**** RECORD EXTRACTS ****

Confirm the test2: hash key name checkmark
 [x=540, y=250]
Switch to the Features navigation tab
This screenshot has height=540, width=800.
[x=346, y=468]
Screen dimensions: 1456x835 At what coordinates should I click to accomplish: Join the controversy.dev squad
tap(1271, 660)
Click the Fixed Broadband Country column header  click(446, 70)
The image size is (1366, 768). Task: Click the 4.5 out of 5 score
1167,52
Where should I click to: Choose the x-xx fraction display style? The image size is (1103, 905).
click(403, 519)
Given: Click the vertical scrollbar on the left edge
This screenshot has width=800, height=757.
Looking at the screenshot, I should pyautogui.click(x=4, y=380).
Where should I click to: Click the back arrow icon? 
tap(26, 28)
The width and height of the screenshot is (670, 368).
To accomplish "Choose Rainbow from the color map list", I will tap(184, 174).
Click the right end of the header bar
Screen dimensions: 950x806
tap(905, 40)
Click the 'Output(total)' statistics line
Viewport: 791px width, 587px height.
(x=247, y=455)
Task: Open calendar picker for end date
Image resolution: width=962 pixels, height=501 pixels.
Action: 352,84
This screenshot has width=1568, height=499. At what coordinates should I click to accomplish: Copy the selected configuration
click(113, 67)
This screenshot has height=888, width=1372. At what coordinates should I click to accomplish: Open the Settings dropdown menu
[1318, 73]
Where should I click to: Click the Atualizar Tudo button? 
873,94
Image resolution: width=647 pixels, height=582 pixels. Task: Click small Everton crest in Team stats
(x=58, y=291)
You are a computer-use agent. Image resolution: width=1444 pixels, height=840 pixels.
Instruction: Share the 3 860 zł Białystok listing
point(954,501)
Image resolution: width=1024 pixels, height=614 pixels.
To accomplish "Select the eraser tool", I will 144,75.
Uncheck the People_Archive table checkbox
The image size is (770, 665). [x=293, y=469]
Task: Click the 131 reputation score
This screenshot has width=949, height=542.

****

Your reply must be a faithful copy of each entry above.

Confirm the test2: hash key name checkmark
 [x=540, y=250]
Switch to the Features navigation tab
This screenshot has height=540, width=800.
[x=346, y=468]
Screen dimensions: 1456x835 At what coordinates should I click to accomplish: Join the controversy.dev squad
tap(1271, 660)
Click the Fixed Broadband Country column header  click(446, 70)
The image size is (1366, 768). Task: Click the 4.5 out of 5 score
1167,52
Where should I click to: Choose the x-xx fraction display style? The image size is (1103, 905).
click(403, 519)
Given: Click the vertical scrollbar on the left edge
This screenshot has width=800, height=757.
Looking at the screenshot, I should pyautogui.click(x=4, y=380).
Where should I click to: Click the back arrow icon? 
tap(26, 28)
The width and height of the screenshot is (670, 368).
To accomplish "Choose Rainbow from the color map list", I will tap(184, 174).
Click the right end of the header bar
Screen dimensions: 950x806
tap(905, 40)
Click the 'Output(total)' statistics line
Viewport: 791px width, 587px height.
(x=247, y=455)
Task: Open calendar picker for end date
Image resolution: width=962 pixels, height=501 pixels.
Action: 352,84
This screenshot has width=1568, height=499. At what coordinates should I click to accomplish: Copy the selected configuration
click(113, 67)
This screenshot has height=888, width=1372. At what coordinates should I click to accomplish: Open the Settings dropdown menu
[1318, 73]
Where should I click to: Click the Atualizar Tudo button? 
873,94
Image resolution: width=647 pixels, height=582 pixels. Task: Click small Everton crest in Team stats
(x=58, y=291)
You are a computer-use agent. Image resolution: width=1444 pixels, height=840 pixels.
Instruction: Share the 3 860 zł Białystok listing
point(954,501)
Image resolution: width=1024 pixels, height=614 pixels.
To accomplish "Select the eraser tool", I will 144,75.
Uncheck the People_Archive table checkbox
The image size is (770, 665). [x=293, y=469]
Task: Click the 131 reputation score
This screenshot has width=949, height=542.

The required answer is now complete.